English - Romeo and Juliet

‘Baz Luhrmann’s 1996 cinematic production of Shakespeare’s Romeo and Juliet achieves the same dramatic impact as the original play.’
Baz Luhrmann’s 1996 production of ‘Romeo + Juliet’ was created more than three centuries after the original by William Shakespeare. In the 1590’s Shakespeare used structure, language, and imagery to portray several themes such as conflict and love. In the 21st Century, Baz Luhrmann uses camera techniques, modernity, symbols, and sound effects to achieve the same dramatic impact as that of Shakespeare. Both productions also emphasise their dramatic impact through effective staging and casting.

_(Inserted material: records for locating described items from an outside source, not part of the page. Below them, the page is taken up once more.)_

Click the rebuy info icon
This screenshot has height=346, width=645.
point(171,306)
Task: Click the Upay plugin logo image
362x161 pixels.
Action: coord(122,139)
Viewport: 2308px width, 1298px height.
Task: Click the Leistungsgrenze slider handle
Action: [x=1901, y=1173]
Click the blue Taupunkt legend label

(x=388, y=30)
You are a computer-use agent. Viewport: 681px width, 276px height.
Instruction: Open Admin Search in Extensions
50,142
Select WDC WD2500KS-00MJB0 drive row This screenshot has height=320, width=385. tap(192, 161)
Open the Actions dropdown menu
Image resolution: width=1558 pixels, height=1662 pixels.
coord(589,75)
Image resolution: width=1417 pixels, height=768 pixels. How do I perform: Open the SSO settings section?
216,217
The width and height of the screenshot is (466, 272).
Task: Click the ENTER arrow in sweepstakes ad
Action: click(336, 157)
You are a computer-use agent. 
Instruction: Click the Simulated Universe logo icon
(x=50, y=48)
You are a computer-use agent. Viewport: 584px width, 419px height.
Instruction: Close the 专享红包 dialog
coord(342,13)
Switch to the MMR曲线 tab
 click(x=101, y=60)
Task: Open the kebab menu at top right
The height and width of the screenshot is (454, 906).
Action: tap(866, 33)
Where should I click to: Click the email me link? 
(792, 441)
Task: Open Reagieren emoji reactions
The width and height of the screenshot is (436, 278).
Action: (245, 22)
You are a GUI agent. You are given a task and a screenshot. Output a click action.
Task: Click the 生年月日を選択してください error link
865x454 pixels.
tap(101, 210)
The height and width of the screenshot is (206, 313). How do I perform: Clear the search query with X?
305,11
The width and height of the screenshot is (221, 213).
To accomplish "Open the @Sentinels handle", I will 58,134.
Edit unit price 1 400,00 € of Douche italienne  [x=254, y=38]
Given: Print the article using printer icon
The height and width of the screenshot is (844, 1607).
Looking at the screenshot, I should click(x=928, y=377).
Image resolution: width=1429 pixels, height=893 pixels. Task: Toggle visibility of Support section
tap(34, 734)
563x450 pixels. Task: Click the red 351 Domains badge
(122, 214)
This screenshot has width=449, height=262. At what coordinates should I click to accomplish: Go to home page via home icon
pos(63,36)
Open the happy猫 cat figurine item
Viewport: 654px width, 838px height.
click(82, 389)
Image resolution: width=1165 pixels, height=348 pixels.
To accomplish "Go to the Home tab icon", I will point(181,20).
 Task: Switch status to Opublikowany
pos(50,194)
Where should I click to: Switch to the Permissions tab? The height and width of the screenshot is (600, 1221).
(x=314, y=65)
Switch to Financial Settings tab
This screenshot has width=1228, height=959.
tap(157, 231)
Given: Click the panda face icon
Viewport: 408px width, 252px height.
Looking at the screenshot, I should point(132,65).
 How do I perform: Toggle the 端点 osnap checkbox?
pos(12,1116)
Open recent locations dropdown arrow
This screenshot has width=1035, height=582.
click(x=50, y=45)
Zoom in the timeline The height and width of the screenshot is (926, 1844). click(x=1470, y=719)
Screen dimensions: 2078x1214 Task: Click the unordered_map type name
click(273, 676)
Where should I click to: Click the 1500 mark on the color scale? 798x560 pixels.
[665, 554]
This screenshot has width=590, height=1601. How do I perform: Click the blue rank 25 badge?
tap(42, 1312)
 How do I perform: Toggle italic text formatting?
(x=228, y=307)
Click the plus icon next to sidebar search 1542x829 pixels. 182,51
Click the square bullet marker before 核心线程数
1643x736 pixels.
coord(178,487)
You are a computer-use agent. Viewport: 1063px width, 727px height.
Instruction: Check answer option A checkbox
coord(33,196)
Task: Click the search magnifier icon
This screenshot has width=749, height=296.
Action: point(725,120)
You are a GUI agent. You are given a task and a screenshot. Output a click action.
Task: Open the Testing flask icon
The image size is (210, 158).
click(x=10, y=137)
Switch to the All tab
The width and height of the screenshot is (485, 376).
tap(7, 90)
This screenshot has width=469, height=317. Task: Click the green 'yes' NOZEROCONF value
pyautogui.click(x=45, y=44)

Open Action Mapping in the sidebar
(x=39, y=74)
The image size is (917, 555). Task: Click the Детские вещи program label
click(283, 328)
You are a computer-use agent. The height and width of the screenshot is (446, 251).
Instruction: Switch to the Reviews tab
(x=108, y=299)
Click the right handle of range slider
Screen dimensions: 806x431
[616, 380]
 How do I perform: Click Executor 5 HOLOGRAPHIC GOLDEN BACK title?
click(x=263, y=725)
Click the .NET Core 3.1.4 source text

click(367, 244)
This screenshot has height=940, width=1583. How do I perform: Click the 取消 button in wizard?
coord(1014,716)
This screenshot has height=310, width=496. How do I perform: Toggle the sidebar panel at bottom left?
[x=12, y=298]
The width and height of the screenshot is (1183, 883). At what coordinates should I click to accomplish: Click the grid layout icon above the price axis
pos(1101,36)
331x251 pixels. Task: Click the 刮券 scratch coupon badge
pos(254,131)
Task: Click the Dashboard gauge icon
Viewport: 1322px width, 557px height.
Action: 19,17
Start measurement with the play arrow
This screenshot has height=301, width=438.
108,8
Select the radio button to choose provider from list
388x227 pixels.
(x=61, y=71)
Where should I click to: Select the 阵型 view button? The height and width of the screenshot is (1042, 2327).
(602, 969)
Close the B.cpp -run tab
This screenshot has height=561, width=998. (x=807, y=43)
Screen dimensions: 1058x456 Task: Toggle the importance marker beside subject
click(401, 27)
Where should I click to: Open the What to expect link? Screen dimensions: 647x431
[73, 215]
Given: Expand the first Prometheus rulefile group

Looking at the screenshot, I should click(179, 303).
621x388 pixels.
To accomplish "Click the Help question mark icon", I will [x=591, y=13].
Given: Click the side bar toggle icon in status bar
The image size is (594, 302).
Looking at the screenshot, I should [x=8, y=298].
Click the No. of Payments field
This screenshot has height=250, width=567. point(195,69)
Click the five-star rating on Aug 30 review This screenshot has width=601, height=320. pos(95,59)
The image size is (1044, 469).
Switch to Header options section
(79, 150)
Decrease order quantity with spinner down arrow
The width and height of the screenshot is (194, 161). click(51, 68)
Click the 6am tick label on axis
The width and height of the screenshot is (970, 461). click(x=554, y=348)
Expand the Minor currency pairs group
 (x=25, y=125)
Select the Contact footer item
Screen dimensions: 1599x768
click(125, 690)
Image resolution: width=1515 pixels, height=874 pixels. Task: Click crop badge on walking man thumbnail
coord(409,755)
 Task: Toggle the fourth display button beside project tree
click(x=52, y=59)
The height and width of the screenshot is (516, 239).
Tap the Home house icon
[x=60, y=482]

The powerful theme of love is profoundly expressed in both Shakespeare’s original text and also in Luhrmann’s cinematic production.   It is a dominant theme which supersedes above all other emotions and values in the story and is critical to the overall plot through Romeo’s attraction towards Juliet. Both Shakespeare and Luhrmann have portrayed the theme of love, through style and literary conventions to achieve dramatic impact. Shakespeare’s use of rich language and structure is a way in which he has emphasized love to have a stronger dramatic impact. In Scene 5 of Act 1 the use of unique and captivating language is vastly predominant. In regards to Juliet, Romeo states, ‘She doth teach the torches to burn bright.’ This allows the audience to understand the extent of Romeo’s love for Juliet as he perceives her beauty to be stronger than that of a torch. This is also an example of poetic exaggeration – she is so much brighter than the torch that she is able to teach it how to burn brightly. The use of such language is a catalyst in achieving dramatic impact; it results in the audience understanding the extent of Romeo’s love for Juliet. In this particular scene it is important that Shakespeare uses poetic exaggeration to describe Juliet, particularly as the actors on stage were all male, and the audience had to be convinced of Juliet’s beauty....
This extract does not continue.